A quel punto i familiari pagarono un neurologo per effettuare una visita specialistica. Il medico aveva riscontrato che era incompatibile con il carcere. Ma niente da fare: secondo le autorità, D’Oca poteva essere curato in cella. In pochi mesi dimagrì di 40 Kg e fu ricoverato urgentemente il 28 maggio del 2016 per il suo clamoroso deperimento tanto da destare le preoccupazioni del medico di turno. Troppo tardi: dopo due mesi è morto.

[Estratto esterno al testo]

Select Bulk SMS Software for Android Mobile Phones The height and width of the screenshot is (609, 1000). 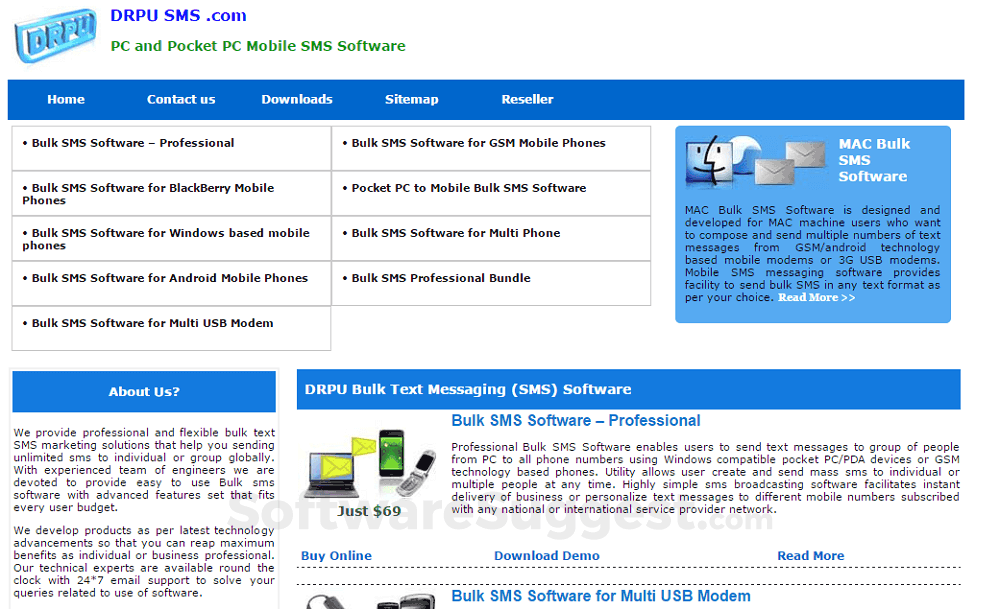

C’è anche la vicenda di Roberto Jerinò – recentemente il gip ha disposto la riapertura delle indagini -, detenuto al carcere calabrese di Arghillà e morto a dicembre del 2014 presso l’ospedale di Reggio Calabria. Durante la detenzione cadde per terra perché la sua gamba perse la memoria dei movimenti, poi il braccio e infine la bocca. Venne portato di corsa in ospedale: ischemia, fu la diagnosi, con paresi facciale degli arti. L’avvocato, come logico, chiese la concessione dei domiciliari. Rigettato. Subito riportato in carcere, nonostante la diagnosi. Secondo la testimonianza di alcuni detenuti, alle 3 di notte del 12 dicembre del 2014, Roberto sentì assottigliarsi e allargarsi una vena in testa; era un movimento continuo, lievemente doloroso. Chiamò un suo compagno di cella chiedendogli una camomilla; credeva avesse bisogno di tranquillizzarsi. Non riuscì a dormire quella notte. La mattina si segnò in elenco per l’infermeria: gli misurarono la pressione, nessuna anomalia. Fu così per l’intera giornata: un dolore costante, ritmato; la pressione era stabile. Il 13, tutto uguale: dolore e pressione, stabili. Non facevano altro che misurargli la pressione e riportarlo in cella. Stava impazzendo Jerinò, sentiva quella vena come se fosse una sanguisuga. Lamentava dolore. Dopo aver trascorso tre giorni di lamenti, e richieste di soccorso, rimase paralizzato nel letto. Lo portarono in ospedale che era già in coma. Non si risvegliò più. Morì il 23 dicembre del 2014.